Le Secrétariat d’État aux migrations voulait attribuer Omar Ahmat au canton de Lucerne. Le fait qu’il vive encore à Zurich aujourd’hui a trait à l’engagement de Joël Müller, son représentant juridique. Cet avocat travaille depuis un peu plus de deux ans dans le centre de procédure pour demandeurs d’asile situé dans le quartier de Züri-West, à deux pas de la Toni Areal. Ce centre, créé au début de l’année 2014, fait office de dispositif pilote pour la nouvelle procédure d’asile, dite «accélérée», qui entrera en vigueur dans toute la Suisse dès 2019. La réforme vise à traiter les demandes d’asile de façon plus efficace, mais également plus équitable. Selon de premières estimations effectuées en 2016, les procédures attribuées au centre pilote de Zurich aboutissent en moyenne 39% plus rapidement que dans le cadre de la précédente procédure.

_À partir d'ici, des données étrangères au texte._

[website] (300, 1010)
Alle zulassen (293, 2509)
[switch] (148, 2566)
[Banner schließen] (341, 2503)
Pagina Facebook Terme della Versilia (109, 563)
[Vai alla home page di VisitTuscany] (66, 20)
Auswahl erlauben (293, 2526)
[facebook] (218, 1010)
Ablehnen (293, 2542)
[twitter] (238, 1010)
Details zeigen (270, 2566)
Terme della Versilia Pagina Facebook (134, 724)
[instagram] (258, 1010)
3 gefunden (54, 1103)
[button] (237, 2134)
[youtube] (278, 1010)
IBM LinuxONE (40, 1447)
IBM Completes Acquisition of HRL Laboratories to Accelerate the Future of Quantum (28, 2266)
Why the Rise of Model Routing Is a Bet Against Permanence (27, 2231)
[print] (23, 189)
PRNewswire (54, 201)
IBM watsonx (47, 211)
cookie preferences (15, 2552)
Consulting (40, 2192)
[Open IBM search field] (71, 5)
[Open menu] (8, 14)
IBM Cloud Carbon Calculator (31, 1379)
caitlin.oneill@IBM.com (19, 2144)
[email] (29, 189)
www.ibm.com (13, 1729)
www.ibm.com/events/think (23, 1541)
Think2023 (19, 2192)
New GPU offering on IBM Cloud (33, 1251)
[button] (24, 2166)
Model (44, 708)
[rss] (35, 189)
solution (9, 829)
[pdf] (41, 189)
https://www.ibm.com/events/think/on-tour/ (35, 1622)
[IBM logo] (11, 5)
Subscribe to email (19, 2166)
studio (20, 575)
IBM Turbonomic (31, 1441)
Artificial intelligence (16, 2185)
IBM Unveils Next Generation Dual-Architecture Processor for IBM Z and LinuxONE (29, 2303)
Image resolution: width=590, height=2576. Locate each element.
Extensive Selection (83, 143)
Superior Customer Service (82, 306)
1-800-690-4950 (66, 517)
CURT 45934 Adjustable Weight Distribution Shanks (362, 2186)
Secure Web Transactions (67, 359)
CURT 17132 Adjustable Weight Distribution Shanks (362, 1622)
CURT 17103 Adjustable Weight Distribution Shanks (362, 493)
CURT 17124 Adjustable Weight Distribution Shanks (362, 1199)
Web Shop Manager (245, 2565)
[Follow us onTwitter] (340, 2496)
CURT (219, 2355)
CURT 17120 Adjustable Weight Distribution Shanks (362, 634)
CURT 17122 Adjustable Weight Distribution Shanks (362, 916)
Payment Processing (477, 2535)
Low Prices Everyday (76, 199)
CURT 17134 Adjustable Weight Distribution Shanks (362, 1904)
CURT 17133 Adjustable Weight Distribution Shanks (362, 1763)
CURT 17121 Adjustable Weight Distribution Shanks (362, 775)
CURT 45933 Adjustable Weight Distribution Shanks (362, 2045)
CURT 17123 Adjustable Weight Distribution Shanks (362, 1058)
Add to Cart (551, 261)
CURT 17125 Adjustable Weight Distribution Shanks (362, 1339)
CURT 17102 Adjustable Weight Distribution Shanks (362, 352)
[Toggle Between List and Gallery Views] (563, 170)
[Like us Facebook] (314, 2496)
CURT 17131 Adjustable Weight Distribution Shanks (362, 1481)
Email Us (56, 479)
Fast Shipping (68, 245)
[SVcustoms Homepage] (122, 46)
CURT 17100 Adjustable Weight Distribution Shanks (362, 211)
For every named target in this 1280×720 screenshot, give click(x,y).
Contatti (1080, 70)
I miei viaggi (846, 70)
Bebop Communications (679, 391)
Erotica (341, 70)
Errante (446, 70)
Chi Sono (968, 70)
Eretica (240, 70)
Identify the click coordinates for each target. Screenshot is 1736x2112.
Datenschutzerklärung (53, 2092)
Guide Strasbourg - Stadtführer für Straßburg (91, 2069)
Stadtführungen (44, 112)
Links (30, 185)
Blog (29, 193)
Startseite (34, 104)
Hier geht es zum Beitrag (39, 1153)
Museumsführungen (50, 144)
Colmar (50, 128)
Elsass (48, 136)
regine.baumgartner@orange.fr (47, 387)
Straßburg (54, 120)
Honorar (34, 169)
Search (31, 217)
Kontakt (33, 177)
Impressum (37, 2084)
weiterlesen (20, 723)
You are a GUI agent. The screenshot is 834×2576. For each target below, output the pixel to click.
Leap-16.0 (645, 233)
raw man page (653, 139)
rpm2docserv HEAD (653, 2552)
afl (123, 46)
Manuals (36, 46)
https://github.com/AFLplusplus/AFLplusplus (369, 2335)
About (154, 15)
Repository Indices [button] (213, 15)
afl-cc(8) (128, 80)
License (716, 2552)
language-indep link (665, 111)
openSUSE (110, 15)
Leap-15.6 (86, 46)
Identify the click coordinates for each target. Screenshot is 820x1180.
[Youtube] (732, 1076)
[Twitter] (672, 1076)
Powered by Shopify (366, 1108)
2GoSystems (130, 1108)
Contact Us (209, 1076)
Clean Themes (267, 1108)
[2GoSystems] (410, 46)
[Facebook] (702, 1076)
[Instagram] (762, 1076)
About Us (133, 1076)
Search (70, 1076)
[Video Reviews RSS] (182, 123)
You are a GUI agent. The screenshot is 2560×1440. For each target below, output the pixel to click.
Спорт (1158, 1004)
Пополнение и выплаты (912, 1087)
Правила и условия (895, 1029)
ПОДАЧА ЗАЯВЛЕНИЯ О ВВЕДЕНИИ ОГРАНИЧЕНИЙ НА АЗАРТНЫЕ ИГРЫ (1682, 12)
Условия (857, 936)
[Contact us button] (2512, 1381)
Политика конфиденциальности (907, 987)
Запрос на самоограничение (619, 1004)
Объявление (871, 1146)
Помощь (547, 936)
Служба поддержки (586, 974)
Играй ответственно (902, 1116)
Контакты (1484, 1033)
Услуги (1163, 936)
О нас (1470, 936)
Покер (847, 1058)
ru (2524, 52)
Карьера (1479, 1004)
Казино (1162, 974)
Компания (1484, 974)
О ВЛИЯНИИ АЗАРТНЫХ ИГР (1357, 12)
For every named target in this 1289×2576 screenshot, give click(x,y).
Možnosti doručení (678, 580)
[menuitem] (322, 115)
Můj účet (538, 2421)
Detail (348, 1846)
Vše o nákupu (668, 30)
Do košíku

A l’heure actuelle, deux systèmes fonctionnent donc en parallèle en Suisse: la procédure traditionnelle, et cette nouvelle procédure testée à Zurich – ainsi qu’à Boudry, dans le canton de Neuchâtel, depuis le mois d’avril 2018. L’attribution d’un demandeur d’asile à l’une ou l’autre de ces procédures est décidée de façon aléatoire. Deux facteurs s’avèrent déterminants pour permettre une telle accélération des démarches: d’une part la concentration de tous les acteurs impliqués dans la procédure d’asile en un seul et même lieu; d’autre part l’abaissement du délai de recours de 30 à 10 jours. Afin de compenser ce rythme rapide et ces délais abrégés, les demandeurs d’asile ont accès à un conseil et une représentation juridiques – personnalisés et gratuits – dès le début de la procédure. Le triage effectué par le Secrétariat d’État aux migrations (SEM) constitue un autre aspect important de la nouvelle procédure: les demandes considérées comme simples doivent être traitées rapidement, dans le cadre de cette procédure cadencée; tandis que celles plus complexes sont soumises à une procédure dite «étendue».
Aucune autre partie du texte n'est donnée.